O’Connor is due in court to disclose how he spent nearly $250,000
of Kalamazoo soccer club owner Chris Keenan’s money. During that
hearing, O’Connor will have to disclose any money he’s earned in
recent years, including money from Huntington Beach. City Atty.
Jennifer McGrath said she’s interested to see what O’Connor
discloses.
The city hired O’Connor and his company, Community Parks
Foundation, in June 2003 to build phase two of the sprawling
$19-million Sports Complex to meet financing requirements that
mandate a nonprofit entity be hired to complete a portion.
But after receiving nearly $1 million, O’Connor abandoned the
project.
Keenan hired O’Connor in 2001 to build a soccer pavilion similar
to the one he was slated to build for Huntington Beach. In both
instances, O’Connor abandoned the projects after receiving
substantial payment without performing work.
Keenan has won an $850,000 judgment against O’Connor, and plans to
force him to reveal what he did with the money and what assets he
controls.
“I’m going to ask for every single personal and business record
and see where the heck the money went,” he said. “Not just my money,
but also the money that belongs to Huntington Beach.”
Whatever money Keenan finds, he’ll have first stab at since he’s
already won a judgment against the Salem, Ore. contractor.

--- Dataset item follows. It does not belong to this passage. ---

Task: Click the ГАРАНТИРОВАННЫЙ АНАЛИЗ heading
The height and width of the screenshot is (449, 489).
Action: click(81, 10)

Huntington
Beach is still in the first phases of its lawsuit against O’Connor,
filing a civil complaint for abandoning plans to build soccer
pavilions, roller rinks and concession stands to help the project pay
for itself.
City Administrator Penny Culbreth-Graft will conduct an
investigation into how the city approved O’Connor’s contract, she
said.
“I plan to first make my findings available to the City Council,
and then release them to the public,” she said. “I’m looking at the
process and what did the process need, what did it have and what
didn’t it have.”
The report should be available soon.
In the proposal O’Connor presented to the city in May 2003, he
stated that he planned to open a satellite office in Costa Mesa,
listing a business address at the Metro Center in Costa Mesa.
Brian Harnetinux manages the Anton Boulevard offices where
O’Connor claimed to have set up, and said O’Connor never rented a
space in the building.
“I have never heard of him, and no one under that name has ever
rented an office here,” he said.
The faulty address is the latest in a string of revelations about
O’Connor, who is believed to have misrepresented his tax-exempt
status to do business with the city.
O’Connor recently renewed the articles of incorporation for his
Community Park Foundation after it had been dissolved by the state of
Oregon, but business records show that he has overseen at least six
other corporations that were eventually dismantled by the state.